Effectiveness of Workload-Based Drowsy Driving Countermeasures 2019-01-1228
This study evaluated the effectiveness of alternative workload-based interventions intended to restore driver alertness following drowsy episodes. Unlike traditional drowsy driving studies, this experiment did not target sleep-deprived individuals, but rather studied normally rested drivers under the assumption that low-workload environments could trigger drowsy driving episodes. The study served as a proof of concept for varying the nature and onset of countermeasure interventions intended to disrupt the drowsiness cycle. Interventions to combat drowsiness attempted to target driver workload, either physical or cognitive, and included two primary treatment conditions: 1) physical workload to increase driver steering demands and 2) trivia-based interactive games to mentally challenge drivers. A benchmark comparison condition using music was also investigated to contrast the relative influence of workload-based interventions with passive listening to musical arrangements.
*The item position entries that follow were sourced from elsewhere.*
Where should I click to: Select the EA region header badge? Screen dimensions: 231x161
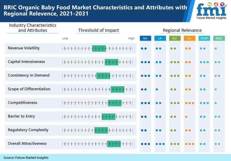[x=189, y=38]
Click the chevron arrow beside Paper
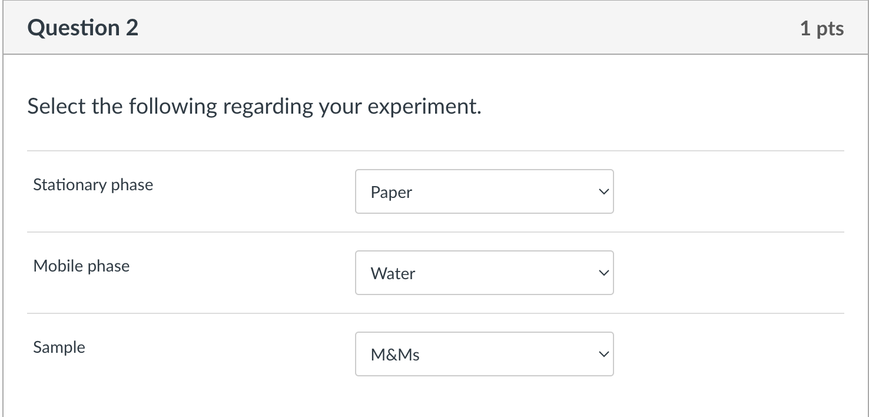869x417 pixels. [x=602, y=191]
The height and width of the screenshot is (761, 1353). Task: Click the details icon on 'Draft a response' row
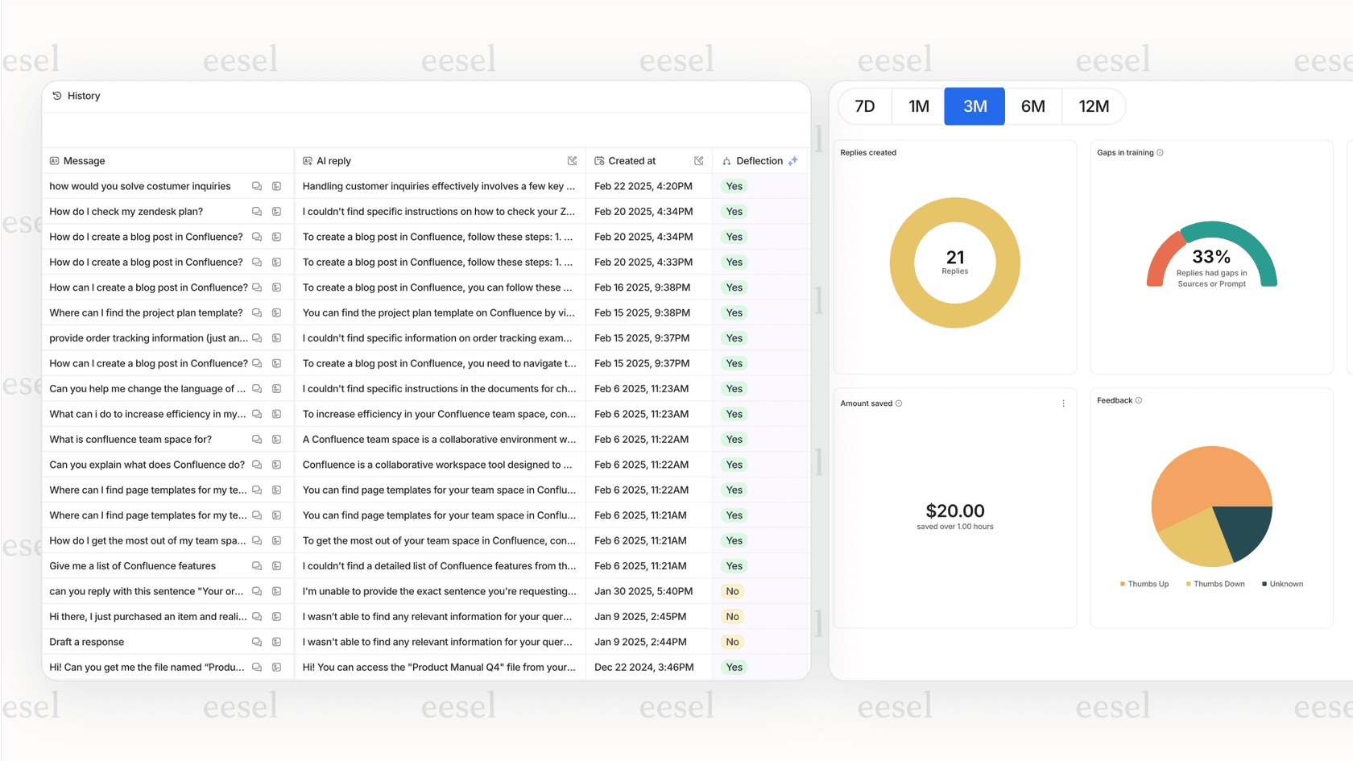click(276, 642)
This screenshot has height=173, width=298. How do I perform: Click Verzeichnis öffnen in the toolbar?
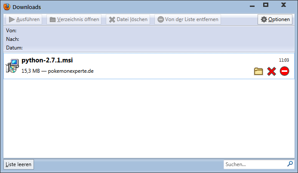[74, 19]
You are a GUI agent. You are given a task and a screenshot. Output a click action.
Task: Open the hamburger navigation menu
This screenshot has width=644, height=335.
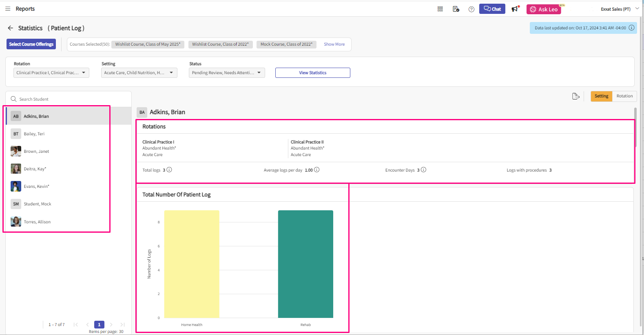[x=8, y=9]
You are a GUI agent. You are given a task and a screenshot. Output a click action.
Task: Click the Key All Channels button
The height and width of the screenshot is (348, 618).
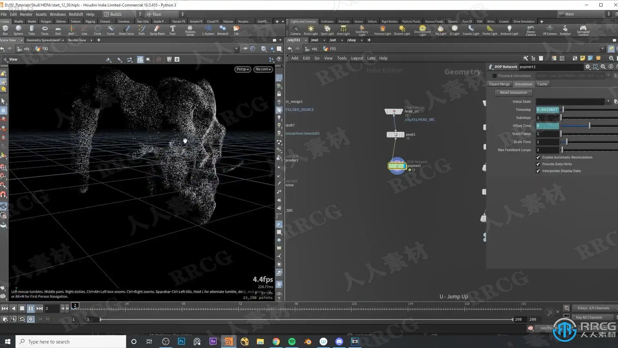pos(589,317)
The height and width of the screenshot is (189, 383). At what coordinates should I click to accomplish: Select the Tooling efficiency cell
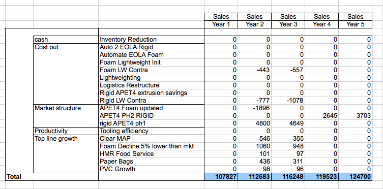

The study also varied the onset stage of the intervention, basing either early or late onset on driver drowsiness levels indexed using a Percentage of Eyelid Closure (PERCLOS) measure. Thirty drivers, aged 21–70, completed a 3-hour trip in a driving simulator. When a drowsy driving episode was identified, the driver received the prescribed countermeasure for a fixed time period. The study method successfully induced multiple drowsy driving episodes of varying magnitudes and durations during the simulated trips. Results suggest that both physical and cognitive workload-based countermeasures can effectively combat drowsiness and reengage drivers. Increasing the physical workload via steering demands and the cognitive workload via gaming interactions were equally effective at restoring drivers to an alert state following a drowsy episode, with average effectiveness levels of 98% and 87%, respectively. In contrast, listening to music was less effective, restoring drivers to an alert state about 68% of the time.
Freddy V. Rayes, Maureen Short, Jason Meyer, Robert E. Llaneras
General Motors, Virginia Tech Transportation Institute, Virginia Polytechnic Inst. & State Univ.